Cecilia Williams

Colorectal cancer is a leading cause of cancer mortality. The disease exhibits distinct sex differences in incidence, tumor location, tumor characteristics, and survival, and estrogen reduces the incidence and mortality. Emerging data support that estrogen receptor beta (ERβ) mediates this effect. We have demonstrated that intestinal ERβ is protective in both sexes. Our preliminary data show that ERβ in the tumor microenvironment reduces the number of tumor-infiltrating macrophages, stemness markers, and stabilizes circadian clock regulation, in part by modifying inflammatory NFkB signaling. We will test our specific hypotheses using intestinal-specific knockout mice, tumor models, engineered cell lines, organotypic patient-derived cultures, and advanced technologies. Technologies includes high-throughput hyperplex immunofluorescence COMET for spatial proteomics to characterize the immune cell landscape in situ, multiplex plasma cytokine analysis, and capture Hi-C and RIME to deduce and characterize the related molecular mechanisms. The overarching goal is to understand the critical mechanistic background needed to develop useful strategies for chemoprevention and precision medicine, for example, co-administration of receptor-selective ligands and immune checkpoint inhibitors. In addition, we will provide an in-depth understanding of colitis, colon carcinogenesis, peripheral circadian rhythmicity, stemness, and related sex differences.
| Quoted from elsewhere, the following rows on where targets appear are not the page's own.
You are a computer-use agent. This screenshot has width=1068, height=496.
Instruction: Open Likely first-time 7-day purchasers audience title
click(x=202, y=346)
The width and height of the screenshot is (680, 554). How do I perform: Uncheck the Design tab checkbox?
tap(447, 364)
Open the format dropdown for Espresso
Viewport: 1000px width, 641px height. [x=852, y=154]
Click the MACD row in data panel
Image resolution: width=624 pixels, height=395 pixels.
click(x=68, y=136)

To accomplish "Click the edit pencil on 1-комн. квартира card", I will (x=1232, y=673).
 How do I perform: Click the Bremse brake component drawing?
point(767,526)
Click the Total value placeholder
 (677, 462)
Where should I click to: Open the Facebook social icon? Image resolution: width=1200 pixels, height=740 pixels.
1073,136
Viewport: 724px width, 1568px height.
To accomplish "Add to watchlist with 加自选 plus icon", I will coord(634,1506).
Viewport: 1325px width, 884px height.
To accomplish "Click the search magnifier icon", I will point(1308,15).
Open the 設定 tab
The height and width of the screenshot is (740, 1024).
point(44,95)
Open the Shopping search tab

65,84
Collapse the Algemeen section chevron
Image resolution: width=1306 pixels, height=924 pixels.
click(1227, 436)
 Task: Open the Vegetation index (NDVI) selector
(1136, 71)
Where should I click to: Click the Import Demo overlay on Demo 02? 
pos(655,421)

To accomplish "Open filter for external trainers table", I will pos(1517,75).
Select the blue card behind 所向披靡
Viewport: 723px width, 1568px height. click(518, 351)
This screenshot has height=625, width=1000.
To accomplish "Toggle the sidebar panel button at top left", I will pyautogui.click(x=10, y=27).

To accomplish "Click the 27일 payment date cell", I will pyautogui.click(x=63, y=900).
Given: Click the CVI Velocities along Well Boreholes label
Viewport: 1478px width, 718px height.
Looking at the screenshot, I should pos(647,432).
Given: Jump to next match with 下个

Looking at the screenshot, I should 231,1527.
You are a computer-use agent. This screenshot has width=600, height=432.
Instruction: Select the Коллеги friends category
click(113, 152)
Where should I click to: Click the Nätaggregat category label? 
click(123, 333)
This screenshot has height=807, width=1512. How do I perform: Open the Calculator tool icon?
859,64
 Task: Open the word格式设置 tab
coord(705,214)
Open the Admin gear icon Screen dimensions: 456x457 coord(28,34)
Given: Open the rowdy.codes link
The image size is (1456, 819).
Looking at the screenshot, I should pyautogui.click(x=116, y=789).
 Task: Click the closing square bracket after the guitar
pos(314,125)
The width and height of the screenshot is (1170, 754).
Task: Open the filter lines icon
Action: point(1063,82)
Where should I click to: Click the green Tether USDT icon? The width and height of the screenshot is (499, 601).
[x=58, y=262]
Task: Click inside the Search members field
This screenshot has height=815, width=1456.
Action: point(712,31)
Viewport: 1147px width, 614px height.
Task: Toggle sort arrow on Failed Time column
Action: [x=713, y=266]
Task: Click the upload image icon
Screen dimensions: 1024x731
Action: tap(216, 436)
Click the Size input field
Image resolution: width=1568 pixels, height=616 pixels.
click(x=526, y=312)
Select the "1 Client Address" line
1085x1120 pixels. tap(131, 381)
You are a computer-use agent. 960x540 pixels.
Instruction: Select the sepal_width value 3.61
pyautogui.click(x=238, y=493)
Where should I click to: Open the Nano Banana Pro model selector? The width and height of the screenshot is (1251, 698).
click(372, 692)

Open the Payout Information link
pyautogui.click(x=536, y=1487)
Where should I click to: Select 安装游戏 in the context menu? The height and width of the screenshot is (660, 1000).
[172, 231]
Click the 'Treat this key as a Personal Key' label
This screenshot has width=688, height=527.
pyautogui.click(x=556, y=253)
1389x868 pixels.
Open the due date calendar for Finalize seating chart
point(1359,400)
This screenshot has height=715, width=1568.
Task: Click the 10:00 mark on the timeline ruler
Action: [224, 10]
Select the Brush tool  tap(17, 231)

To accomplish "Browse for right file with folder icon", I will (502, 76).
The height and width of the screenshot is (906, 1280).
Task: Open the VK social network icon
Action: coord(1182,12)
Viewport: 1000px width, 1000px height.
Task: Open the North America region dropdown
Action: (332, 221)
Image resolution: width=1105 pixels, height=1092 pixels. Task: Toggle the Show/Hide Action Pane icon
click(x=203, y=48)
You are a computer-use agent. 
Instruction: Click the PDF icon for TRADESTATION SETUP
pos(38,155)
Colon and rectal cancer is the third most common cause of cancer death for both men and women in Sweden. There is a great need to develop better prevention, treatments and prognostic biomarkers. The female sex hormone estrogen is protective, but estrogen has side effects that make it unsuitable as a contraceptive. We have shown that a special estrogen receptor, ERbeta, in the intestinal epithelial cells is the protein that mediates the protective effect of estrogen. Our hypothesis is that activation of the ERbeta receptor can be used for a safe preventive treatment with few or no side effects. Our new results show that the receptor has a cancer-protective effect in both sexes. In addition, we see a strong anti-inflammatory effect in the intestine and signs that the receptor also seems to be able to regulate the biological circadian rhythm of the intestine. Both inflammation and the intestinal circadian rhythm are associated with cancer development. A partial hypothesis is that the intestinal microflora is also affected by ERbeta activation. Our aim here is to explore exactly how this works and clarify how the receptor protects against the onset of cancer. Our goal is to be able to develop a new safe preventive treatment that protects both men and women. Such treatment may be suitable for people in risk groups who have hereditary syndromes that increase the risk of rectal and colon cancer, as well as for the elderly.